Considering that we now disable signals across thread creation, and that
glibc's initialization happens before other libraries' constructors
(as far as I remember even before LD_PRELOADed library constructors),
in which scenario can we expect to have EBUSY here ?
Not setting __rseq_abi.cpu_id to RSEQ_CPU_ID_REGISTRATION_FAILED in case
of EBUSY is more a way to handle "unforeseen" scenarios where somehow the
registration would already be done.
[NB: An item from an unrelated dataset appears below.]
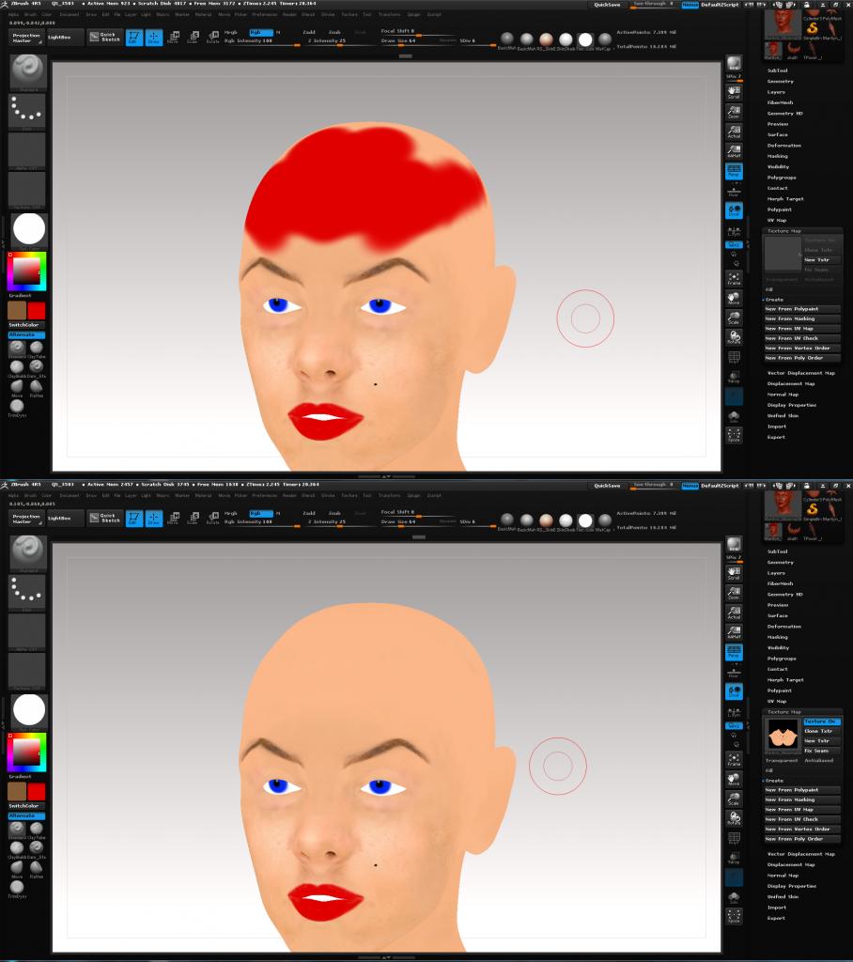Viewport: 853px width, 962px height.
Task: Click the Frame icon on the right shelf
Action: (x=735, y=280)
But I cannot find an "expected"
scenario which would lead to this now.
So if EBUSY really is unexpected, how should we treat that ? I don't think
setting REGISTRATION_FAILED would be appropriate, because then it would
break assumption of the prior successful registration that have already
been done by this thread.
>
>> diff --git a/sysdeps/unix/sysv/linux/sys/rseq.h
>> b/sysdeps/unix/sysv/linux/sys/rseq.h
>> new file mode 100644
>> index 0000000000..de6600ff45
>> --- /dev/null
>> +++ b/sysdeps/unix/sysv/linux/sys/rseq.h
>
>> +#ifdef __GLIBC_HAVE_KERNEL_RSEQ
>> +/* We use the structures declarations from the kernel headers. */
>> +# include <linux/rseq.h>
>> +#else
>> +/* We use a copy of the include/uapi/linux/rseq.h kernel header. */
>> +
>> +#include <asm/byteorder.h>
>
> Missing â# includeâ indentation.
OK
>
>> +#ifdef __LP64__
>
> Likewise (more indentation needed below, include double-space
> indentation).
OK
>
>> +/* Allocations of struct rseq and struct rseq_cs on the heap need to
>> + be aligned on 32 bytes. Therefore, use of malloc is discouraged
>> + because it does not guarantee alignment. posix_memalign should be
>> + used instead. */
>> +
>> +extern __thread struct rseq __rseq_abi
>> +__attribute__ ((tls_model ("initial-exec")));
>
> Please indent the __attribute__ with two spaces.
OK
>
> Actual code looks good now. Thanks. I don't think there are any
> remaining issues except maybe more documentation.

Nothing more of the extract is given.